I recently had the pleasure of being introduced to PK Corey’s Cassie series. I absolutely loved this story, and will go on to read the rest of these books.
Cassie’s Space is a sweet DD story about an older couple who have always had an element of DD in their relationship.
When Tom met Cassie, she was a loose cannon, a fun girl who liked to have a good time, and Tom was immediately attracted to her. Although he had old-fashioned values, he knew he could handle Cassie, and does he ever.
I loved how gentle, yet firm he is with her. She swears like a sailor when they’re dating, and several times Tom explains to her that he expects her to act like a lady. She tries…she’s very attracted to Tom, and wants to please him, but her temper gets in the way. Finally, he decides it’s time to teach her manners, and surprises her by pulling her over his knee.
One of the things I liked best about this story was how real it was. Her reactions to his taking the initiative to discipline her were so relatable, and she made me laugh. When he finally takes her over his knee to teach her to watch her language, she says, “If he thought he had heard cussing before, what I cut loose with then did not compare to what he’d heard me say before.”
Oh, she made me laugh! And when he’s finally spanked her soundly, his tenderness shines through. I think the way he treats her after he disciplines her was pivotal: at this point we see his true character and why, despite Cassie’s resistance to being disciplined as a full-grown woman, she falls in love with him, accepting their DD dynamic as something that fills a need of hers.

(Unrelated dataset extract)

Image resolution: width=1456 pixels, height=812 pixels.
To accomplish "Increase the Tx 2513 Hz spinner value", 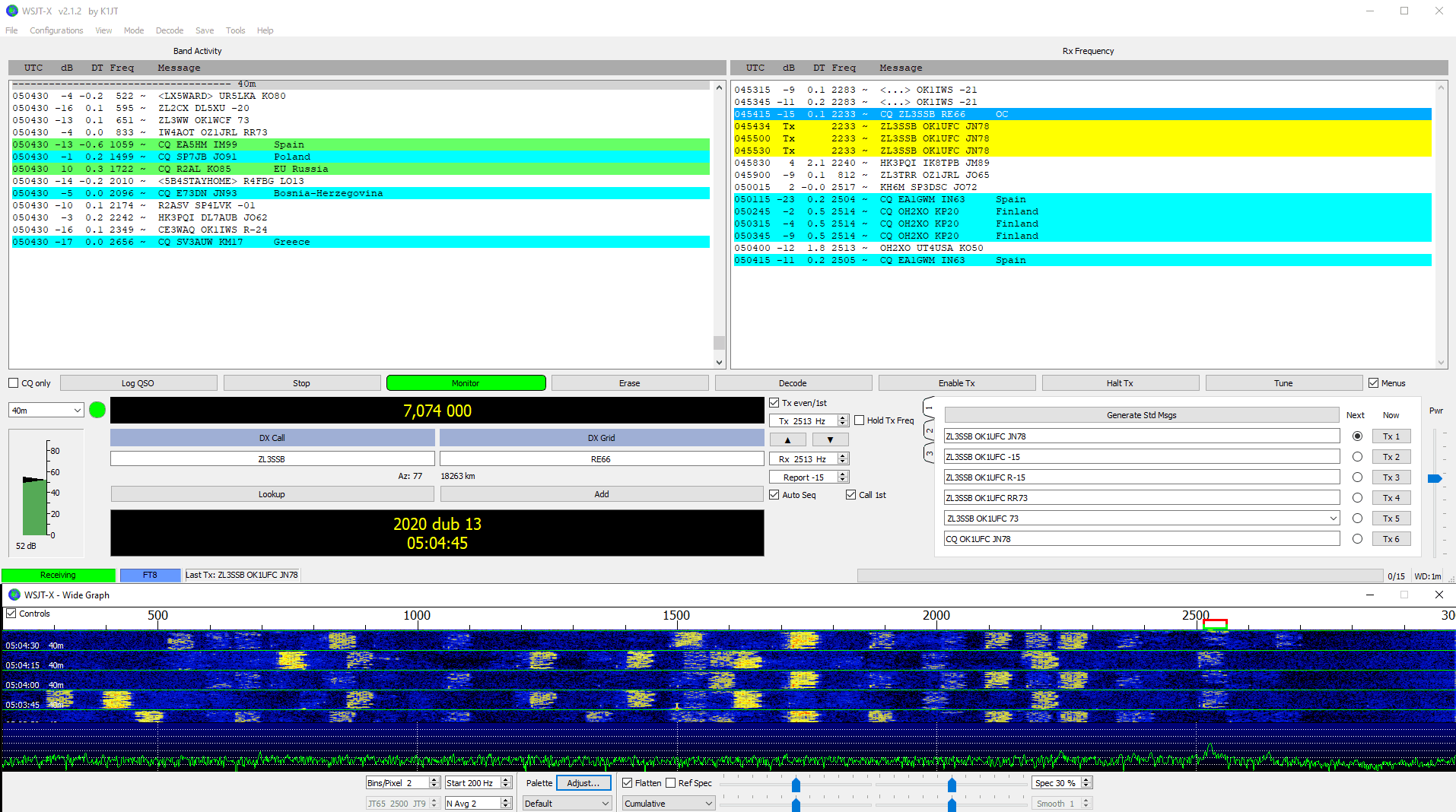I will [x=843, y=417].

“Look at me,” he said quietly. I glared at him, letting my fury show clearly. He looked at me steadily with those incredible blue eyes: the look on his face bewildered me. In his face I saw understanding, concern, and caring. His look mesmerized me.
Very quietly, he asked me a question that changed my life.
“Cassie, has no one ever cared for you enough to make you behave yourself?”
I suppose all of life is just a matter of timing. I had known the answer to that question all my life, though I’d avoided thinking of that particular reality. At that moment, Tom found a way to break open the shell I lived in. As I write this, it seems such a simple question, but as I had stood looking at him, the answer to his question flooded my mind and the hurt went much deeper than the spanking had. The answer was no. No one had ever cared for me that much. I started crying.
I hadn’t cried in front of another person since I was a child. My first husband had never seen me cry, and here I was, bawling in front of a man I’d only known for a few short weeks. Tom scooped me up and carried me back to our quilt. He pulled out his handkerchief and gave it to me before sitting down and leaning back against the tree, cuddling me on his lap. My bottom throbbed from the spanking as he held me, but the comfort of his arms around me and his gentle words overrode the pain. So many thoughts and feelings swirled around in my mind, but I could hear Tom talking to me quietly.
“You’re all right now. I’m not going anywhere. Relax, honey, you’re safe.”
Good grief. Nothing ever goes right for me when Tom’s away. I only teased about doing something wild and crazy with the girls. I had every intention of behaving myself and staying out of trouble, but I messed up. I hadn’t looked for trouble, but sometimes I believe I attract trouble like metal to a magnet.
“All right, girl. No, I’m not going to spank you. We haven’t exactly discussed gambling before. I had no idea you might have a problem with this….From now on gambling is off limits for you…It stops completely. And if it doesn’t I’ll wear you out. Now that’s a promise.”